Copy each record below faithfully, leaving out images.

BEGIN TASK DATA

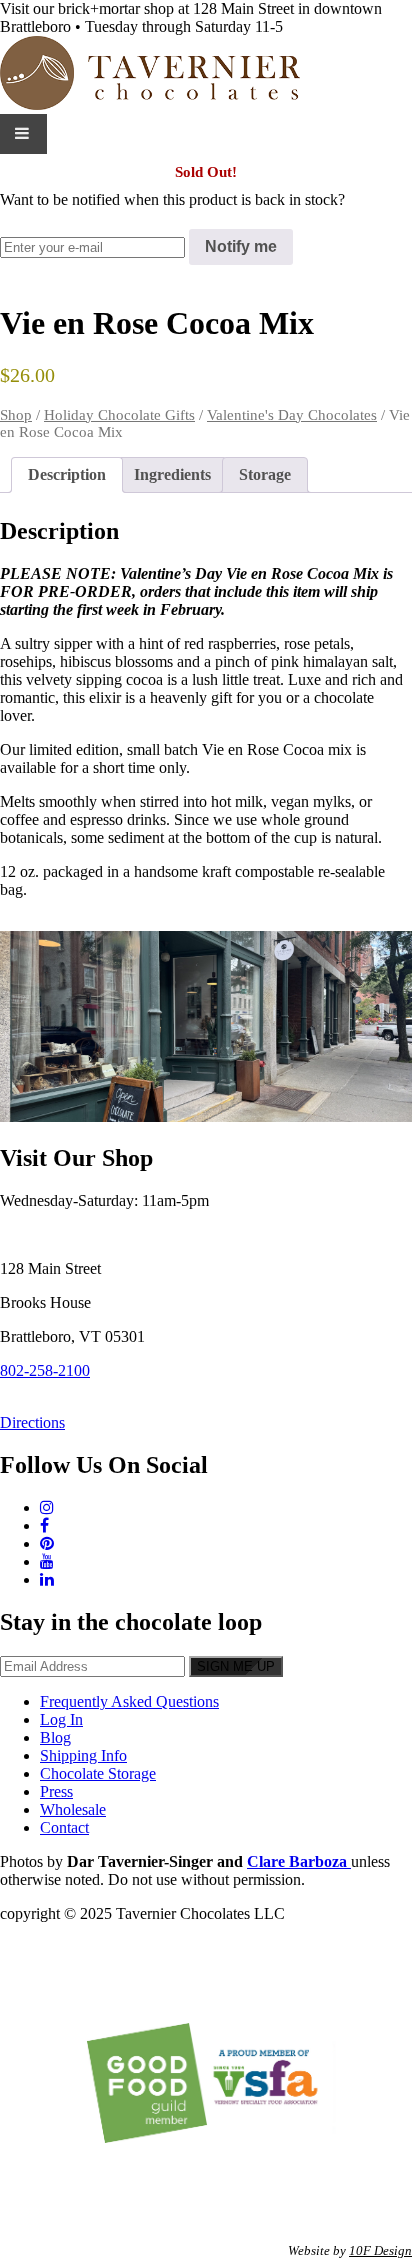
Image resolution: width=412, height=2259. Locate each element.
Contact (64, 1827)
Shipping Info (83, 1755)
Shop (16, 415)
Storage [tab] (265, 474)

END TASK DATA

§ **ANSWER SPACE**:
Image resolution: width=412, height=2259. Locate each element.
Contact (64, 1827)
Shipping Info (83, 1755)
Shop (16, 415)
Storage [tab] (265, 474)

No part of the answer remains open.